● PROBLEM
Somewhere below is a line with "В читальнях ЮЗАО" and, later, a line with "АиФ За Калужской заставой (88, 187)"; repeat those two lines and all the lines between them, exactly as they are.

● RECORDS SUPPLIED
BEGIN

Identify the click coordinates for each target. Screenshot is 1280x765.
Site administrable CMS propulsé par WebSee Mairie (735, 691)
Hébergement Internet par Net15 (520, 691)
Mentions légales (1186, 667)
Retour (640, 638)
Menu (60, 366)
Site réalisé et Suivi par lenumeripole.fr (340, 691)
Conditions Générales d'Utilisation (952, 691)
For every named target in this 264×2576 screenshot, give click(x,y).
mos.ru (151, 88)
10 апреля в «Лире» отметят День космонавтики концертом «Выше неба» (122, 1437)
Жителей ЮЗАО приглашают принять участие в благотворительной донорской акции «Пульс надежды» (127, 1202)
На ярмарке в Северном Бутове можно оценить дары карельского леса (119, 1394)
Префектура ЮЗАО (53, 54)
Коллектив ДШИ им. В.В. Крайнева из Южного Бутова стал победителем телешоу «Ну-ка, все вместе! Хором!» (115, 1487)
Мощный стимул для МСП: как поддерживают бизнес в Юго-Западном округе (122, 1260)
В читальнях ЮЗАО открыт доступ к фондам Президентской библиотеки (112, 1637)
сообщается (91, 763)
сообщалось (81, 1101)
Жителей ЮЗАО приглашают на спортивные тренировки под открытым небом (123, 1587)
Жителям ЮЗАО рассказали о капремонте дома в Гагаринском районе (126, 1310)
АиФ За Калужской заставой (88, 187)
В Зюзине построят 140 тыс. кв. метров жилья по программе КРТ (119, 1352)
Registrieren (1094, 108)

END
BEGIN

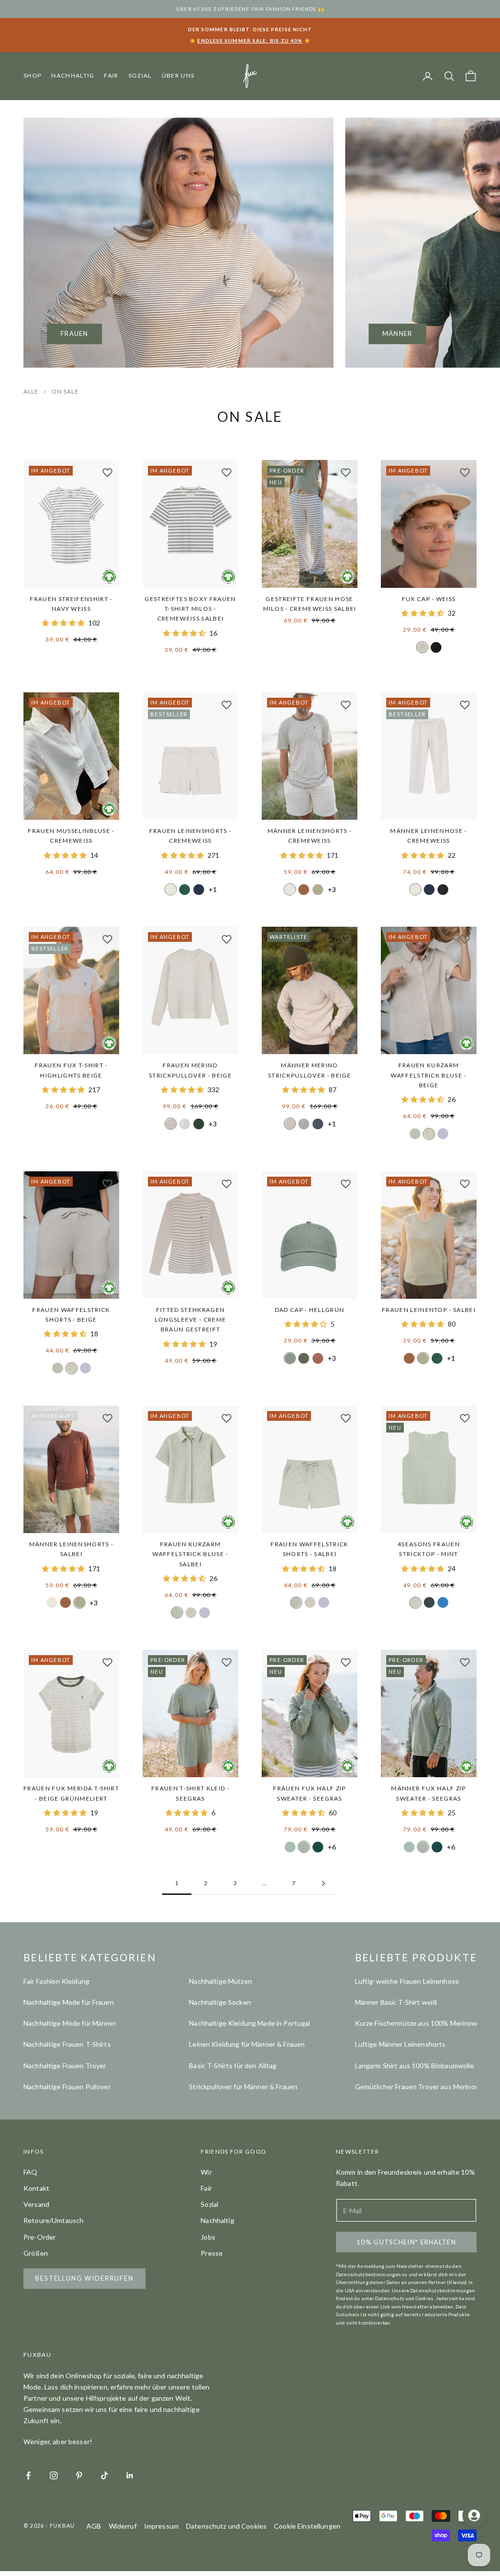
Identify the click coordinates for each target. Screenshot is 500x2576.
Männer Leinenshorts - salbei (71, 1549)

END
BEGIN

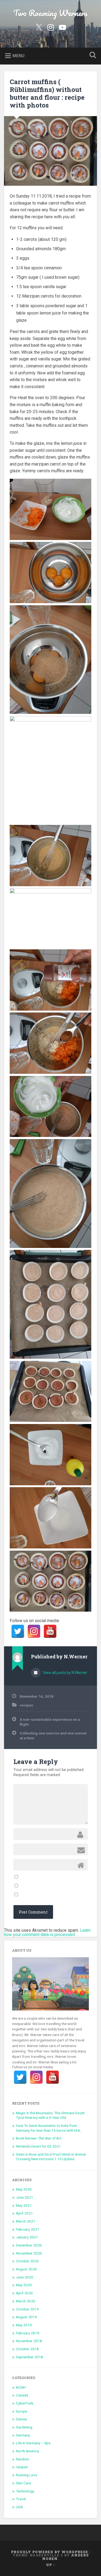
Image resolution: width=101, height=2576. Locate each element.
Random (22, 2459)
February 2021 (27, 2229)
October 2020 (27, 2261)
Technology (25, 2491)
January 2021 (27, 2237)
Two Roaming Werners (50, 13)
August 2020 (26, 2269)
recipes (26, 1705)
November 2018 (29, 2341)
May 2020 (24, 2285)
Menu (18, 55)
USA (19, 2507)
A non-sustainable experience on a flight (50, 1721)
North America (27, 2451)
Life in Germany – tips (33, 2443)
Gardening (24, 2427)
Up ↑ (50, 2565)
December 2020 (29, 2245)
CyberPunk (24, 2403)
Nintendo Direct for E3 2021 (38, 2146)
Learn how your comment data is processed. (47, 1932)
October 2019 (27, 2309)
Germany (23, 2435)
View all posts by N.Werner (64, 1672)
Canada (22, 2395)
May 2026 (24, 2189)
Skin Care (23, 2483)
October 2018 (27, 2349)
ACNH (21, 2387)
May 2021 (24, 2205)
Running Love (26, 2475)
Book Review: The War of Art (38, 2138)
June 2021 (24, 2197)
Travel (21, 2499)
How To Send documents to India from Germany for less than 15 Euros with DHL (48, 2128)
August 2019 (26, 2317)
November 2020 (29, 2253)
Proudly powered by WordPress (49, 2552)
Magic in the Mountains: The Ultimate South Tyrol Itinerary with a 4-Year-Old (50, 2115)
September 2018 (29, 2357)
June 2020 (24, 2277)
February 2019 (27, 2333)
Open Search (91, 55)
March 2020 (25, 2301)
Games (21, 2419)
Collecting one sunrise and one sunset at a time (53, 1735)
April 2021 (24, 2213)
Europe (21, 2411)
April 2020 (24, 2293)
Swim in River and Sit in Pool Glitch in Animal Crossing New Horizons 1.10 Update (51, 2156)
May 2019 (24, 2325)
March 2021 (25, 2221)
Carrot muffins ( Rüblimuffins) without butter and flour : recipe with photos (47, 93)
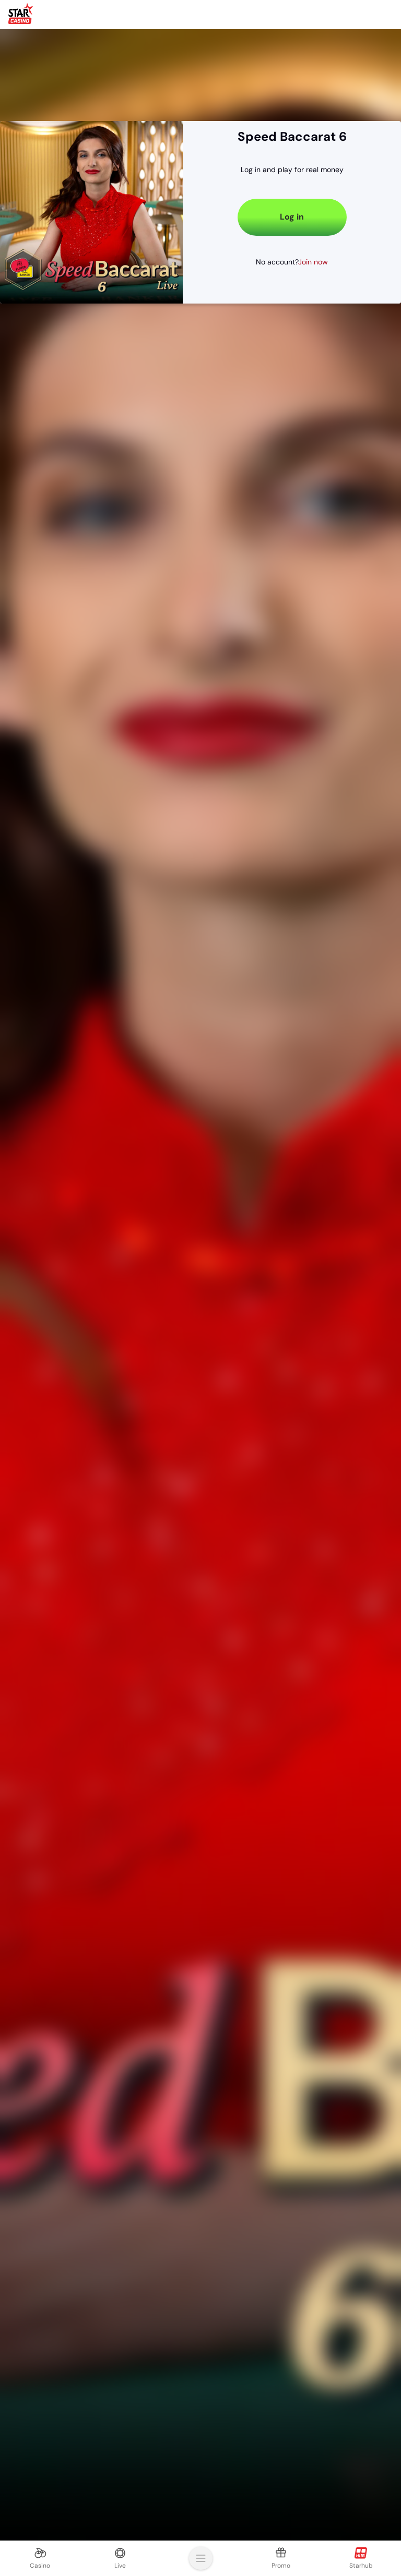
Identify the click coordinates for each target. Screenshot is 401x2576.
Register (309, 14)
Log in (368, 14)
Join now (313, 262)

END

● EXERCISE ANSWER
В читальнях ЮЗАО открыт доступ к фондам Президентской библиотеки (112, 1637)
сообщается (91, 763)
сообщалось (81, 1101)
Жителей ЮЗАО приглашают на спортивные тренировки под открытым небом (123, 1587)
Жителям ЮЗАО рассказали о капремонте дома в Гагаринском районе (126, 1310)
АиФ За Калужской заставой (88, 187)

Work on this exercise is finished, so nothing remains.